The case of Jahangir Hajiyev and Zamira Hajiyeva must be put in proper perspective. The media focus on their case is aimed at obscuring the main issues. The fact is, the likes of Hajiyeva and Ablyazov participated as members of a super-rich milieu, characterised by grotesque decadence, and are distinguished only by the fact that they were born in another country.
HonorĂ© de Balzac observed in 1835 that the “secret of great fortunes without apparent cause is a crime forgotten, for it was properly done.” Never was this truer than today. In the luxury shops and restaurants of central London, Hajiyeva could rub shoulders with the likes of Sir Philip Green—whose billionaire fortune was buoyed by raiding his retail workers’ pension fund —and Mike Ashley— another billionaire, who was made rich from the super-exploitation of thousands of Sports Direct workers.
Hajiyeva’s lawyer, James Lewis QC, perhaps revealed more than he intended when he defended his client’s enormous wealth by describing her husband as not merely a modestly paid banker but a stereotypical “fat cat international banker” who could easily afford such extravagances. In other words, the lifestyle of a major fraudster is comparable to that afforded to any number of international oligarchs and financial swindlers. In fact, as proved by the Hajiyev case, they are relatively small fry in comparison with their British and international counterparts.

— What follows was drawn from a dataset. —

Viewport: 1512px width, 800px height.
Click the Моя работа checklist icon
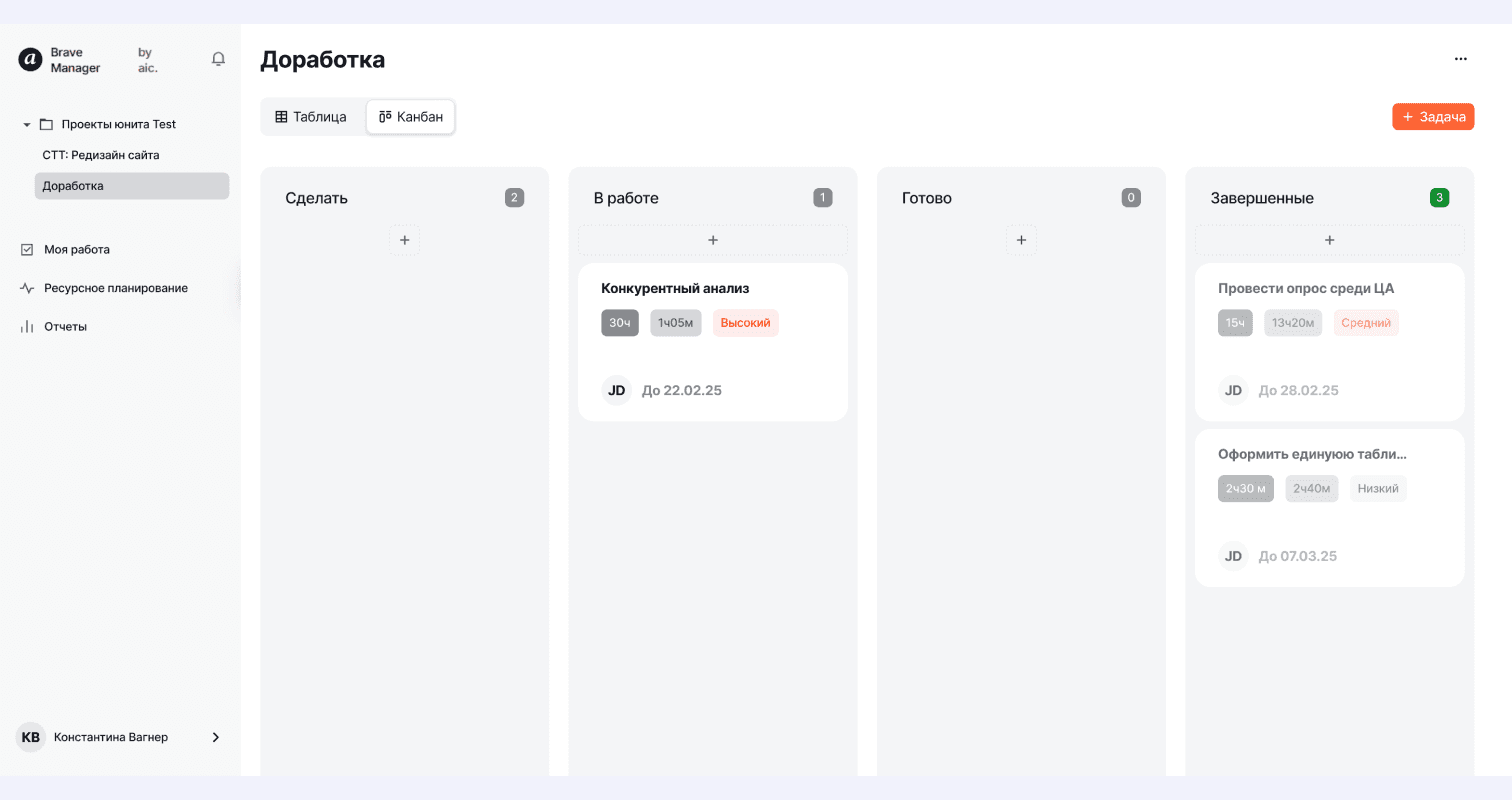[x=27, y=250]
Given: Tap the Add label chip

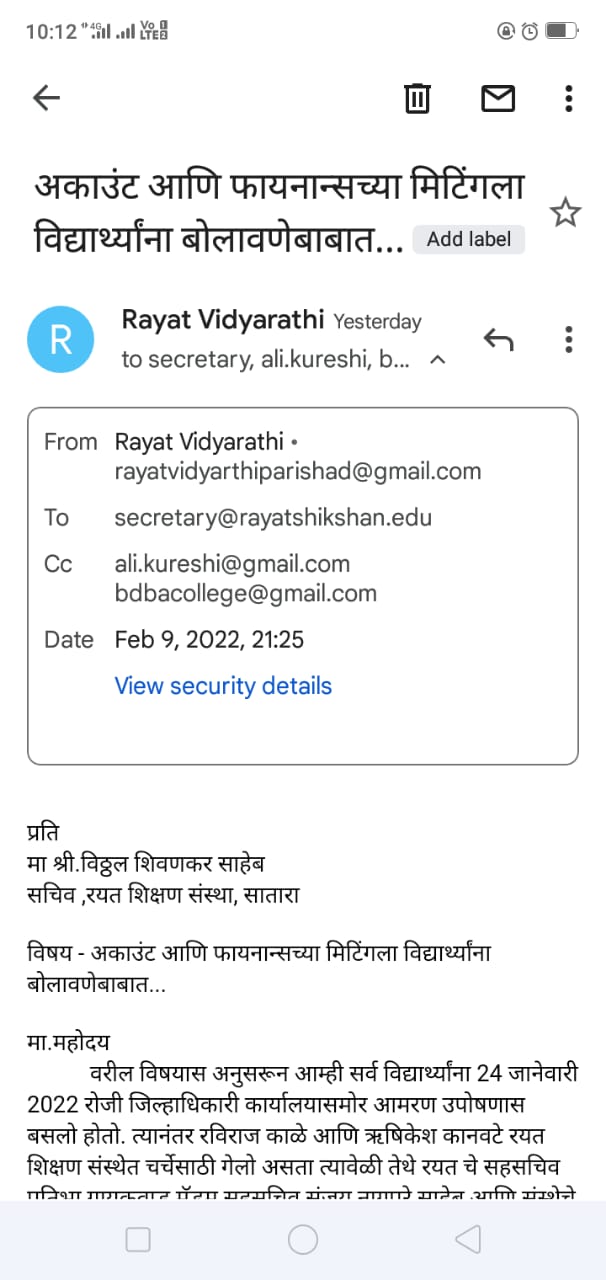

If unexplained wealth legislation was to be seriously focussed where it should be, it would need to be aimed against the capitalist elite of Britain and every nationality. What about the “unexplained wealth” that is hidden by the British financial aristocracy in tax havens such as Panama, as exposed in the Panama Papers revelations, or in Jersey where an estimated £1.2 trillion of wealth was being hoarded, in large part due to its zero corporate tax rate? What about the unexplained wealth hidden in the British Virgin Islands—that in 2012 was the fifth largest recipient of foreign direct investment globally with inflows at $72 billion?
There are around 4,900 “ultra-high-net-worth” individuals, with assets of over £21 million, based in London. Their number has climbed by 28 percent in the last decade. The capital is home to 86 billionaires, whose extravagances make Hajiyeva’s Harrods shopping bill appear as loose change. Her £15 million house is a tenth of the value of One Hyde Park, which was purchased earlier this month by property tycoon Nick Candy—becoming the most expensive property ever to be sold in London. Other penthouses in One Hyde Park have previously gone for £140 million and prior to that £137 million for a triple-storey penthouse sold to Ukrainian billionaire Rinat Akhmetov.
Not content with the best residences money can buy, London’s financial oligarchy now frequently reside in and are commissioning so-called “iceberg homes,” where living space is expanded through massively expensive underground extensions. More than 4,650 basement builds were granted planning permission in the richer London boroughs between 2008 and 2017. These plans include, according to the Guardian, “at least 376 swimming pools, 456 cinemas, 996 gyms, 381 wine stores and cellars, 340 games and recreation rooms, 241 saunas or steam rooms, 115 staff quarters, including bedrooms for nannies and au pairs, 65 garages, 40 libraries, two gun stores, a car museum, a banquet hall and an artificial beach.”
In every sense, such vast squandering of wealth for the pleasures of a sated few—made possible by all manner of criminality, stock market speculation and immense exploitation of the working class—in the context of a population suffering rocketing levels of poverty, homelessness and hunger—is just as obscene as anything done by Hajiyeva and her spouse.